Don’t promote too quickly

Holly Graf was booted as commander of a warship in 2010 for “cruelty and mal­­treatment” of her 400-member crew. According to the inspector general, Graf was the closest thing the U.S. Navy has seen to a female Captain Bligh.

Graf’s dark side emerged when she became executive officer of the destroyer USS Curtis Wilbur in 1997. In 2003, Graf made U.S. naval history as the first female commander of a destroyer, the Churchill. A chaplain spoke with her about the lowest morale he’d seen in visits to more than 200 ships. She went “bonkers” and refused to speak with him.

In 2008, she assumed command of the USS Cowpens. Instead of using the direct language of command, Graf chose profanity and humiliation, failing to train the people she belittled.

Graf was sidelined and given an honor­able retirement in 2012, but questions remain: How did the Navy miss her toxic behavior? Was she set up to fail?

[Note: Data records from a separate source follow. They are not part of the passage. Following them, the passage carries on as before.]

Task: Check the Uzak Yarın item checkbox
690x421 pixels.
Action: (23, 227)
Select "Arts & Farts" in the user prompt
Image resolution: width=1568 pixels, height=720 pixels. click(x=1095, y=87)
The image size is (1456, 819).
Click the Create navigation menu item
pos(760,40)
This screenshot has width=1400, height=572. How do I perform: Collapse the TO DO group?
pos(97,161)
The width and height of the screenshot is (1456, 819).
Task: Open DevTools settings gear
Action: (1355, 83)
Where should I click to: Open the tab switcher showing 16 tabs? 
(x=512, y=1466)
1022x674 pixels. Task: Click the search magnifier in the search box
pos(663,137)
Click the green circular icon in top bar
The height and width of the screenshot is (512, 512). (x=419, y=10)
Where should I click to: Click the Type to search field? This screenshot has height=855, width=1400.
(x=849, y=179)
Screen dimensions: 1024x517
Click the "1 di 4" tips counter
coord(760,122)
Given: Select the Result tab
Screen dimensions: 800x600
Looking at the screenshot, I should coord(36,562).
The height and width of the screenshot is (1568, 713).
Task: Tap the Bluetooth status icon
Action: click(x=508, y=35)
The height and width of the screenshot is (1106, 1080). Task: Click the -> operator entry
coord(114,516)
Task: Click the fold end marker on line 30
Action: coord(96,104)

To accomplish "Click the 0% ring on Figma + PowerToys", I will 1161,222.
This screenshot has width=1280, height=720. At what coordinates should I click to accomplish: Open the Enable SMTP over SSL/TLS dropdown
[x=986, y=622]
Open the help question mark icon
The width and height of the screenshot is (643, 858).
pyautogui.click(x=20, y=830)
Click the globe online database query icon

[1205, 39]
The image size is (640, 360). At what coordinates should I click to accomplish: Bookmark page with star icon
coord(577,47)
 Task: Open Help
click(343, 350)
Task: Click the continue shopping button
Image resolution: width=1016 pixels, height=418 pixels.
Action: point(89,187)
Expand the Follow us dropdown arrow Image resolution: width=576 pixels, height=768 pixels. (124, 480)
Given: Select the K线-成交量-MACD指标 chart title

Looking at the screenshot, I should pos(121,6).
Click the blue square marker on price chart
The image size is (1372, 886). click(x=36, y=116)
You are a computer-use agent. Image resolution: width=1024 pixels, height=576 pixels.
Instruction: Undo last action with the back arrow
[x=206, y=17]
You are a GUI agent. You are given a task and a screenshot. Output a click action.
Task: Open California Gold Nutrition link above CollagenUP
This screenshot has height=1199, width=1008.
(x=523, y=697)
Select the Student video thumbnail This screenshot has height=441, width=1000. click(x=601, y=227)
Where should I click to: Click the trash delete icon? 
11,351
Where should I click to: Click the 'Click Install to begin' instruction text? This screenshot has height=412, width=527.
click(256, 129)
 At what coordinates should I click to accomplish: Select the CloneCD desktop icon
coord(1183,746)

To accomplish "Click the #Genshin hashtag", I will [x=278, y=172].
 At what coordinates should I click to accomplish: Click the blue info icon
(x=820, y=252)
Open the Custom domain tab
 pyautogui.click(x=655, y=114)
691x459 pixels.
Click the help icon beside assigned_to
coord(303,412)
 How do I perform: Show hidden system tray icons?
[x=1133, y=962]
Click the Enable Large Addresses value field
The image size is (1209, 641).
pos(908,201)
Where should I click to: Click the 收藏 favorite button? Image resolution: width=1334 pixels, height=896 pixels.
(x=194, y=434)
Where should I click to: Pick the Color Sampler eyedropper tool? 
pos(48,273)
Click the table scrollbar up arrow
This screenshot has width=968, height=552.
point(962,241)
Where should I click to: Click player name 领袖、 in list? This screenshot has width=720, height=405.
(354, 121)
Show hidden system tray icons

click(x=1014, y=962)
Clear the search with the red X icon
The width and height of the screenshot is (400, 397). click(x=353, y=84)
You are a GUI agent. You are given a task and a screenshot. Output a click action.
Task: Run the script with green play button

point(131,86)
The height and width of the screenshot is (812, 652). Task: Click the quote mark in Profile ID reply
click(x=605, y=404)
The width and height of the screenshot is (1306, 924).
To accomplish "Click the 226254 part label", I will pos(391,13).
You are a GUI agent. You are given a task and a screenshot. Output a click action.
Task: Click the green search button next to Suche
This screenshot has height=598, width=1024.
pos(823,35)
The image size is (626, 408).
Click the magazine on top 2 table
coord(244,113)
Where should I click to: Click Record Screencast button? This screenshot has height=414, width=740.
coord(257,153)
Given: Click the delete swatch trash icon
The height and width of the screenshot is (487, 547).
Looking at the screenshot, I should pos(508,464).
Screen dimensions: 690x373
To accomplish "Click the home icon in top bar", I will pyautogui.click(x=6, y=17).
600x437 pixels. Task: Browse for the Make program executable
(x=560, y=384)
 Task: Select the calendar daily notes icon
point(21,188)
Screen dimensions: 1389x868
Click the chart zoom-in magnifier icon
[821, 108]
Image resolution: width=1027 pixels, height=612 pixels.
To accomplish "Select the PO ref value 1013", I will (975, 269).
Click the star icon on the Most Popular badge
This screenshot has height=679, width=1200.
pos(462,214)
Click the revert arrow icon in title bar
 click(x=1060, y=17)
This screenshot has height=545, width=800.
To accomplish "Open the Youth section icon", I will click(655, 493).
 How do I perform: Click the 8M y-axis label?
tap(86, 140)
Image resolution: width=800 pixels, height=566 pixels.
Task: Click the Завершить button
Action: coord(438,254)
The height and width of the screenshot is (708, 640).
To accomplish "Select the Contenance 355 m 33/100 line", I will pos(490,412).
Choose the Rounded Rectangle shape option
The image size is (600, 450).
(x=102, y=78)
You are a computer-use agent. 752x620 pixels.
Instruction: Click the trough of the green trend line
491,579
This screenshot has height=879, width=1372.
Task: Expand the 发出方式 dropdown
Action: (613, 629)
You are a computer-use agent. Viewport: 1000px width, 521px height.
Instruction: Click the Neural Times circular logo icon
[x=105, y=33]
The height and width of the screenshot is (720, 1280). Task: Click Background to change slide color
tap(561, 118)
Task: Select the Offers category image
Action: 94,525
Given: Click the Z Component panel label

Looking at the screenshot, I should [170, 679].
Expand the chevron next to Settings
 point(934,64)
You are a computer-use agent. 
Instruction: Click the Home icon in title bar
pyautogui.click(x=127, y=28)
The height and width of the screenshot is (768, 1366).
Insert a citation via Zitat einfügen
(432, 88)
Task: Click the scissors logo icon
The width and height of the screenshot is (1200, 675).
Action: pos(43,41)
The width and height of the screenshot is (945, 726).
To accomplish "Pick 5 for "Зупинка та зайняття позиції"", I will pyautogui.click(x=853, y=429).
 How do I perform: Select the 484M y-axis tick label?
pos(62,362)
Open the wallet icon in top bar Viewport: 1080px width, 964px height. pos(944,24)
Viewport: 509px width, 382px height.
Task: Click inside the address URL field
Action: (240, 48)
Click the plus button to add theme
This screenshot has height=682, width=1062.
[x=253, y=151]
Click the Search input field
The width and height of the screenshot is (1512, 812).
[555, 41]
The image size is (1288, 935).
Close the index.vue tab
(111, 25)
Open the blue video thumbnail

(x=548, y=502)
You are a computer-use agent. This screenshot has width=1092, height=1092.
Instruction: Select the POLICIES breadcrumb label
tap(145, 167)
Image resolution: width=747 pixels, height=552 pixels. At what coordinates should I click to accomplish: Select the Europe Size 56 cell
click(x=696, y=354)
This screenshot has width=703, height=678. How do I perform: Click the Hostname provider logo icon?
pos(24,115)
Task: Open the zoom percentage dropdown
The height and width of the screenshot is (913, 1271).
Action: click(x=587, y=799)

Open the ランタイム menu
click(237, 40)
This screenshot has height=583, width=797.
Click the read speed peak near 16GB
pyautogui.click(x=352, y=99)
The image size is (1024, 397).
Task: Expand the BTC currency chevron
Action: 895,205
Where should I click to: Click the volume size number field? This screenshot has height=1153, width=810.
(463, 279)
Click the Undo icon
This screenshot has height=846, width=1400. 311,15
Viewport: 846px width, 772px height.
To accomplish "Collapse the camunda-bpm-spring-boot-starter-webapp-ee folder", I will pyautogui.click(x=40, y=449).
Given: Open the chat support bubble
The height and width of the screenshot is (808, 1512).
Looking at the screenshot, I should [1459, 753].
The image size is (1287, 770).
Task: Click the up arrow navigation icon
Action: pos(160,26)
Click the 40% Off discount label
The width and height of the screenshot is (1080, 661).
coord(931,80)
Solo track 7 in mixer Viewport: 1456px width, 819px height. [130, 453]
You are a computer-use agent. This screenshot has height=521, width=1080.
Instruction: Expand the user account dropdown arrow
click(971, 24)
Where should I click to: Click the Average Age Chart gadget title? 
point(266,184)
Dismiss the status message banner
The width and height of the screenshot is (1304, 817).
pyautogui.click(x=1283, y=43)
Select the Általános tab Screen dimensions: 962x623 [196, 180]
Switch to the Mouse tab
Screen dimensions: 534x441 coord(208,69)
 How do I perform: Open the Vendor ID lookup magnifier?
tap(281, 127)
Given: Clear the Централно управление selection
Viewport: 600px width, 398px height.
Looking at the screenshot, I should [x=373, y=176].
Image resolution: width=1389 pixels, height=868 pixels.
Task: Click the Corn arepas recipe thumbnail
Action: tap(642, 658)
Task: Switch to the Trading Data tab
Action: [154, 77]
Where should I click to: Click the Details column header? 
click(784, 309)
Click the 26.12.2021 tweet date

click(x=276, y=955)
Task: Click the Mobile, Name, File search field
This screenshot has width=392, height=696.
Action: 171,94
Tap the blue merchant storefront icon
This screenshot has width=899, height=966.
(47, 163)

Nicole Waybright, an officer who served with Graf on the Curtis Wilbur, thinks the Navy felt pressure to promote women, so it “put her on the best and most complicated tactical platform.”

Tough Talks D

But Graf had neither the temperament nor the experience for the job.  “She was a terrible ship handler,” Waybright says.

Others are less forgiving. Shawn Smith, a retired Navy captain, is appalled and angry over the fate of young officers like her daughter who left the Navy after serving under Graf. “These kids,” she says, “did not deserve this kind of leadership.”

Bottom line: Never rush promotions.

— Adapted from “The Rise and Fall of a Female Captain Bligh,” Mark Thompson, Time.